Daily brief: blast kills moderate religious leader in Indian Kashmir
Flash point Earlier today in Srinagar, the summer capital of Indian-administered Kashmir, a blast killed Moulvi Showkat Ahmad Shah, a prominent, moderate, separatist cleric, as he entered a mosque in the Maisuma area of the city (PTI, AFP, AP ). Shah, the leader of Jamiat-e-Ahli Hadith, was said to be close to JKLF chief Mohammad ...
Earlier today in Srinagar, the summer capital of Indian-administered Kashmir, a blast killed Moulvi Showkat Ahmad Shah, a prominent, moderate, separatist cleric, as he entered a mosque in the Maisuma area of the city (PTI, AFP, AP ). Shah, the leader of Jamiat-e-Ahli Hadith, was said to be close to JKLF chief Mohammad Yasin Malik; police suspect a bomb was attached to a bicycle and may have been triggered by remote control. This morning’s attack was the first IED blast in Srinagar since 2009 (PTI). Several hundred people are reportedly gathering for Shah’s funeral in Srinagar (AJE, BBC). There have been no claims of responsibility.
After coming under attack while on patrol in the Paizai area of Mohmand in northwest Pakistan, Pakistani security forces called in air support and as many as 50 alleged militants were killed in clashes yesterday, along with three or four troops (AP, AFP, Reuters, Geo). In North Waziristan, the bodies of three men accused by militants of spying for the United States were found dead (AP). A remote controlled bomb hit a vehicle of security forces in the Bara area of Khyber yesterday, and in Peshawar, a roadside bombing critically injured a local police official earlier today (DT, AP, ET). Yesterday in Quetta, the Tehrik-i-Taliban Pakistan claimed responsibility for a suicide car bombing that wounded a senior police official (AP, Pajhwok).
Cabinet shakeups abound
Diplomats and Afghan officials tell the Wall Street Journal that Afghan president Hamid Karzai is likely to replace minister of defense Abdul Rahim Wardak and finance minister Omar Zakhilwal in a cabinet shakeup because he views the men as too close to the United States (WSJ). A likely candidate for the defense position is Gen. Abdul Rauf Begi, an Uzbek allied with former warlord Abdul Rashid Dostum, which "Western diplomats widely view…as a way for Mr. Karzai, a Pashtun, to drive a wedge between the Uzbeks and other non-Pashtun minorities increasingly opposed to his rule."

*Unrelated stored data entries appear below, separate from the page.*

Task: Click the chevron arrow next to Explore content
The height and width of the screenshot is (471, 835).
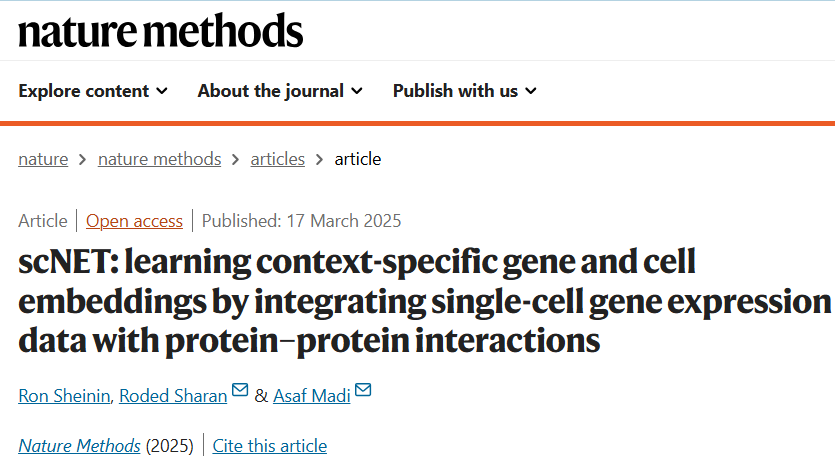Action: 161,91
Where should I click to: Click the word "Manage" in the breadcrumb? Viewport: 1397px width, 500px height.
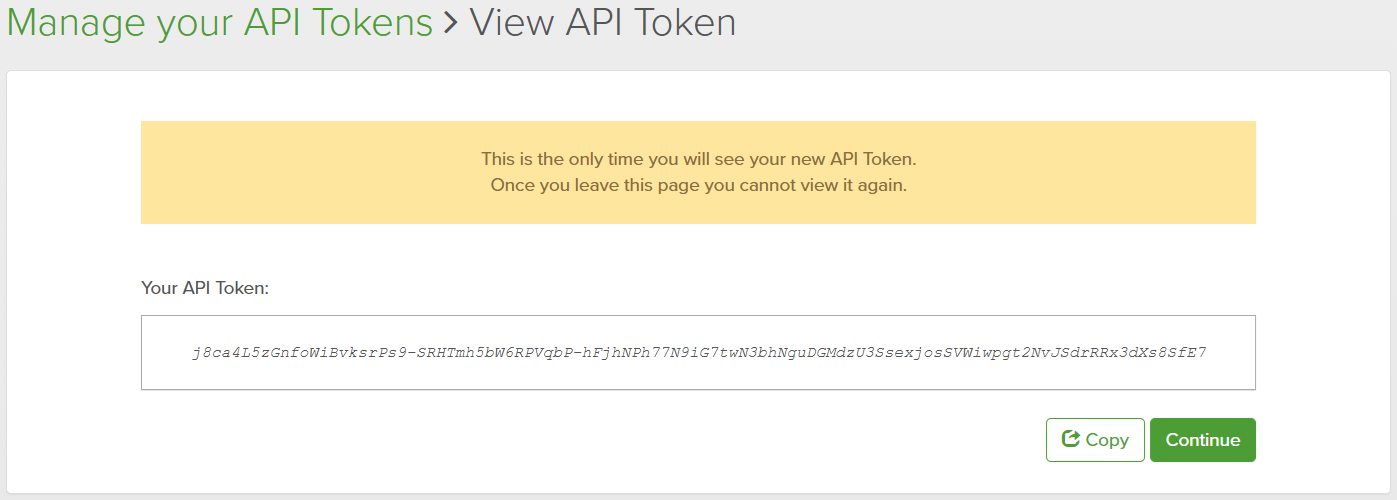(x=76, y=22)
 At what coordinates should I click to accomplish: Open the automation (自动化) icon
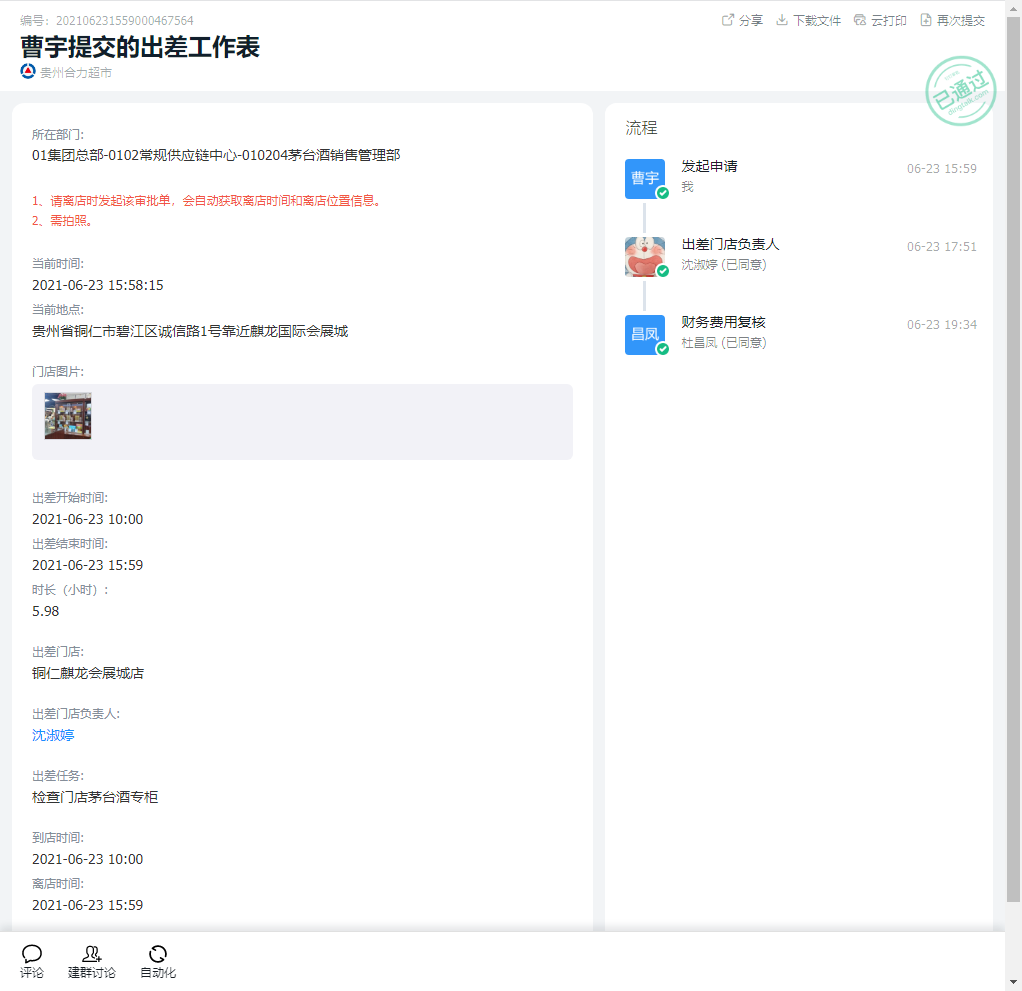158,954
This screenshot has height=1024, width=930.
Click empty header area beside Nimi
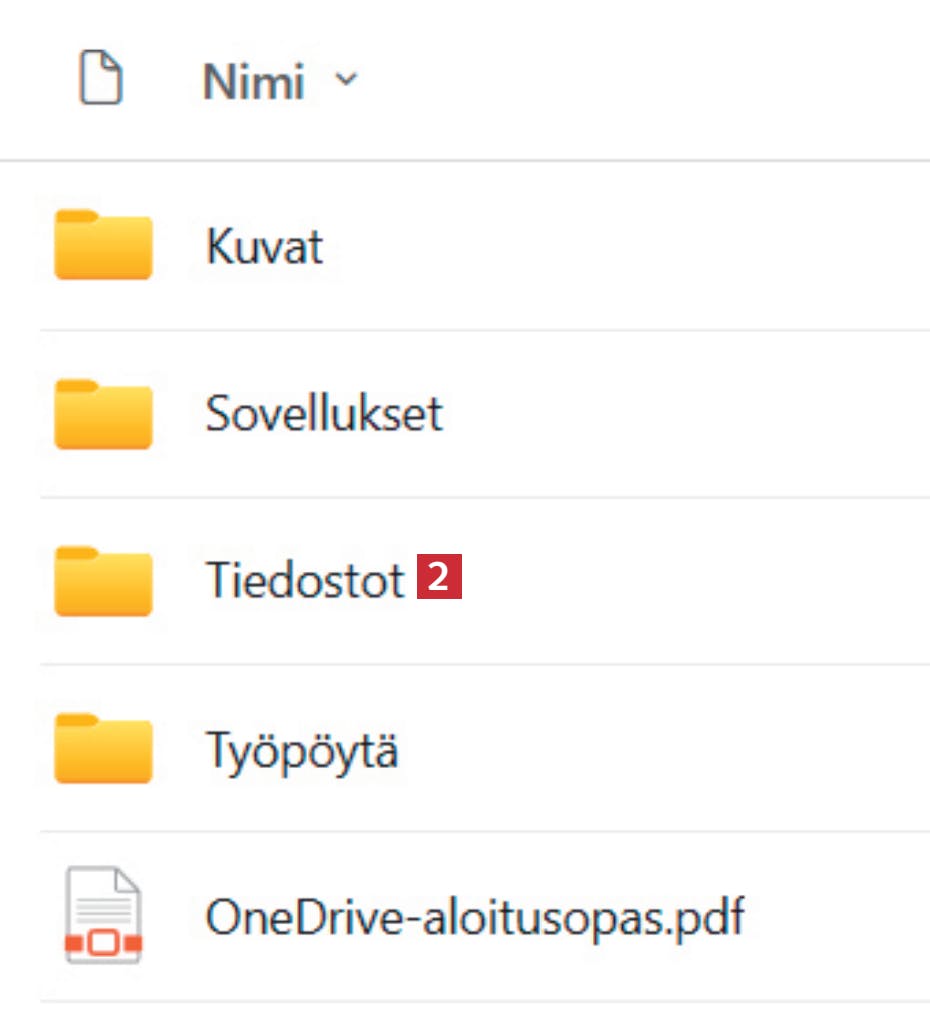[643, 80]
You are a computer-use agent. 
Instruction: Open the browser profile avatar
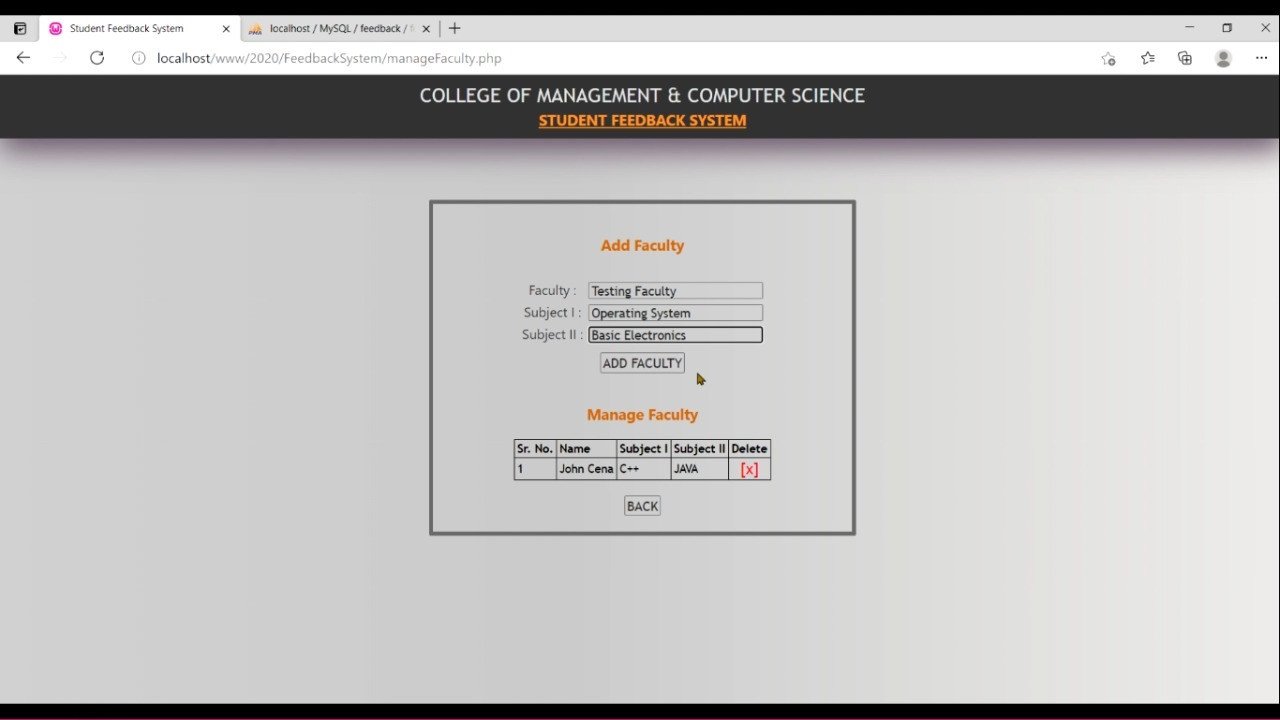1223,58
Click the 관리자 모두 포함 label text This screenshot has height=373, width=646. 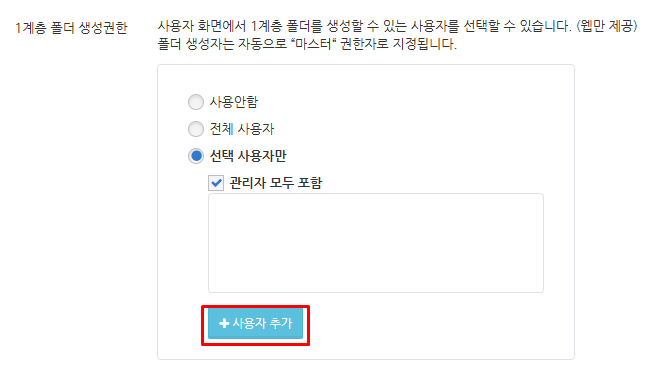276,183
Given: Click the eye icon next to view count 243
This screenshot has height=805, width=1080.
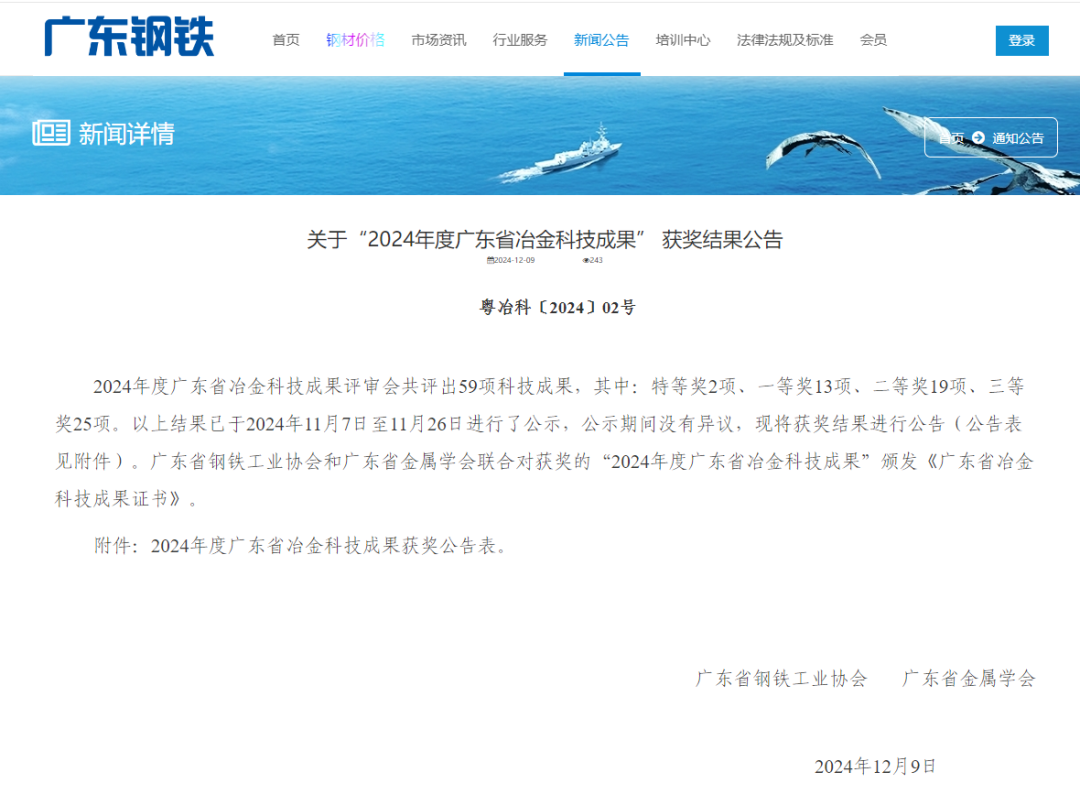Looking at the screenshot, I should point(583,261).
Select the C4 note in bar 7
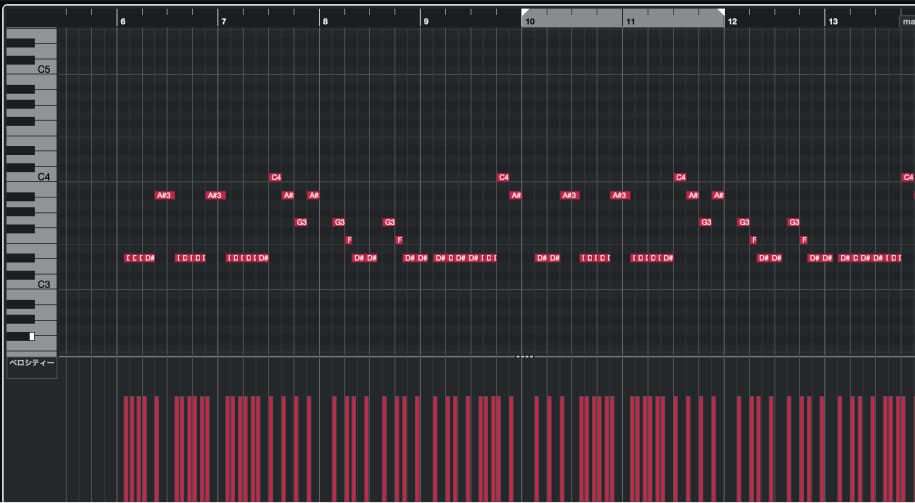 276,177
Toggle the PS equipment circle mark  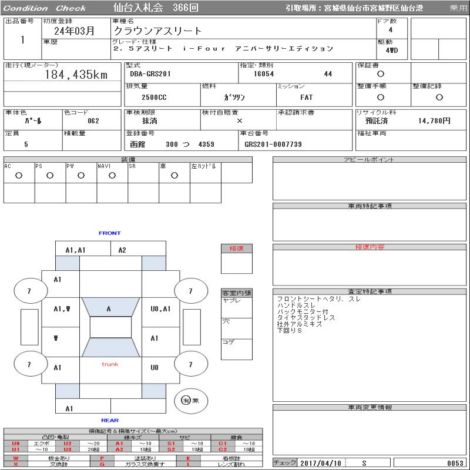click(x=50, y=175)
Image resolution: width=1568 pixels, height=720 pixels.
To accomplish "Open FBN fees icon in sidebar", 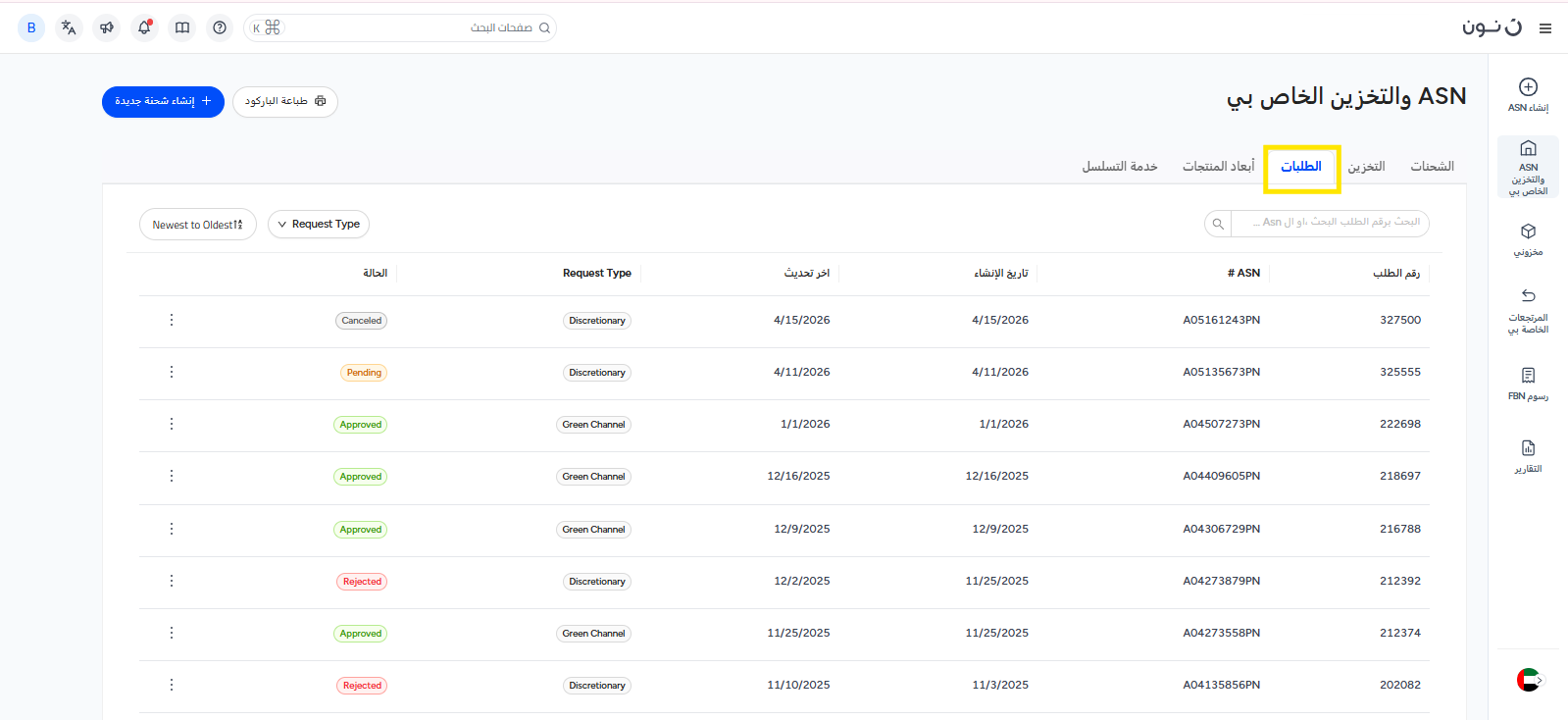I will [x=1528, y=376].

As reporting continues on the possible shakeup of the Obama administration national security team — officials have suggested that top U.S. and NATO commander in Afghanistan Gen. David Petraeus could shift to the CIA and current CIA chief Leon Panetta could move to the Pentagon — the Agency said Panetta has not been asked to change jobs and is happy at the CIA (WSJ, Reuters).
The AP has today’s must-read investigating a secret network of roughly 20 "gray sites" in Afghanistan: temporary military-run prisons where detainees can be held for as long as nine weeks, "depending on the value of information they produce" (AP). Former detainees have alleged mistreatment in the prisons, which the U.S. denies.
The Taliban shadow deputy governor of Kapisa province has reportedly been killed in a NATO airstrike, and protests against the March 20 burning of a Quran in Florida continued in Kabul yesterday (Pajhwok, Pajhwok). Eight Afghans were reportedly shot and killed by Iranian border guards as they tried to cross into Iran from Herat yesterday (Pajhwok).
Can you tell me how to get to Sesame Sarak?
USAID is funding a $20 million remake of Sesame Street for Pakistani children, scheduled to start filming this summer and airing this fall on PTV, the national state broadcaster of Pakistan (Guardian). Elmo will be there, with local touches; Big Bird, Count von Count, and Cookie Monster didn’t make the cut.